Required action
In the data below, find the line with "Viewport: 1366px width, 768px height." and output it along with every later line, exactly, but not the pictures.

Available data
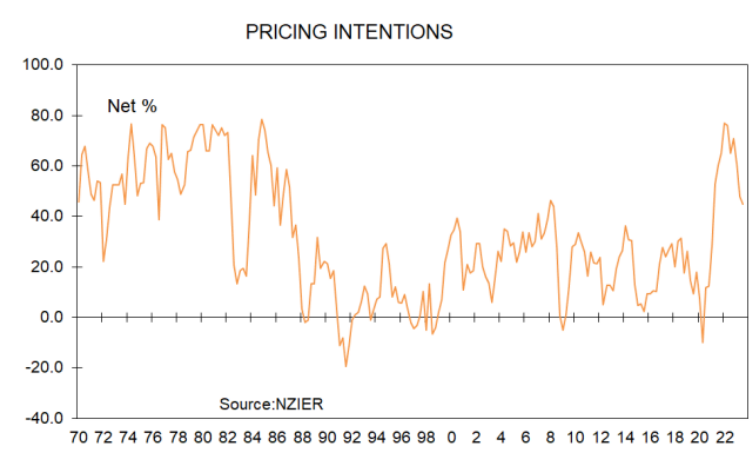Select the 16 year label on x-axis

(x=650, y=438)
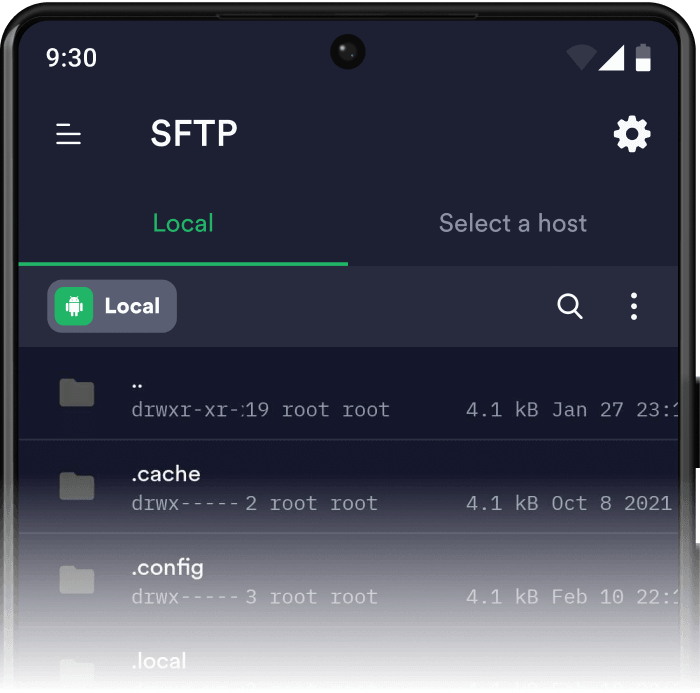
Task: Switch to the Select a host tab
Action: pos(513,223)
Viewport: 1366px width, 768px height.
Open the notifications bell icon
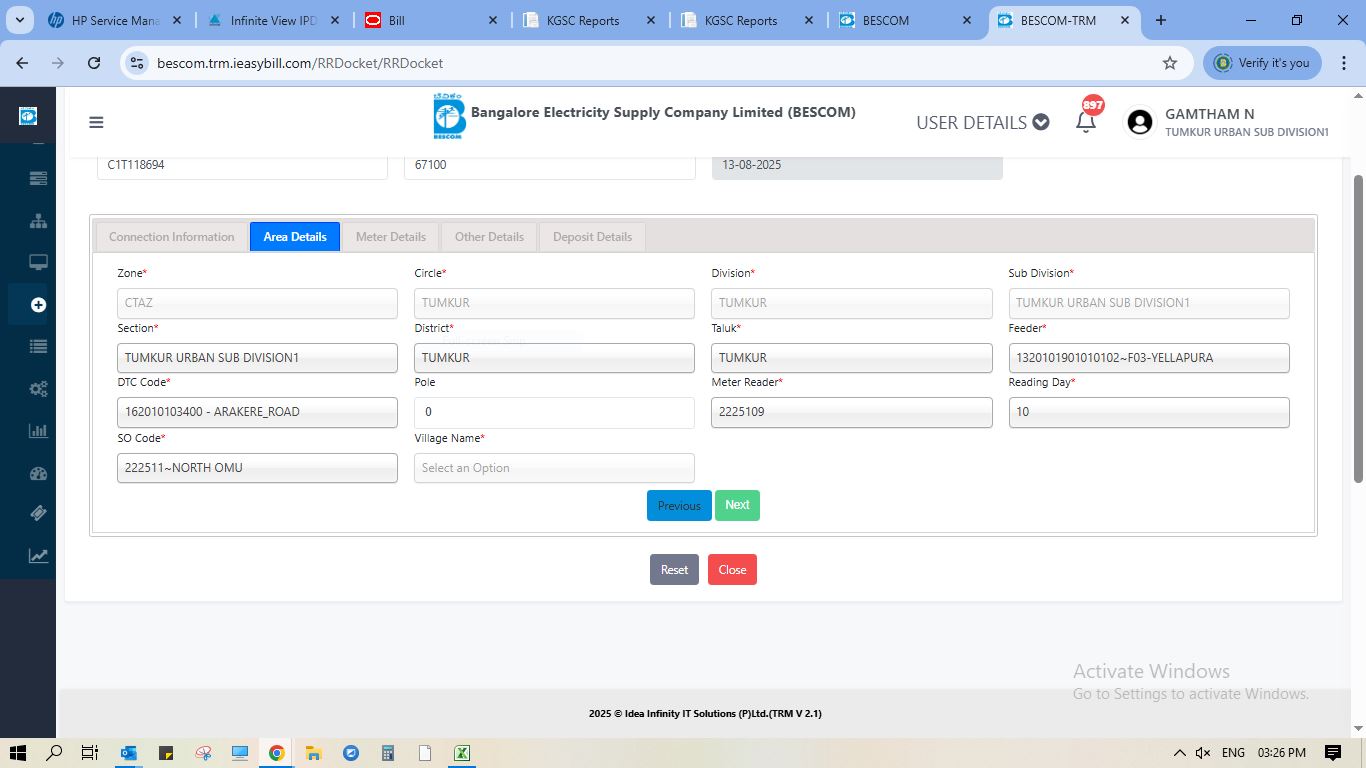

Response
Viewport: 1366px width, 768px height.
Open the notifications bell icon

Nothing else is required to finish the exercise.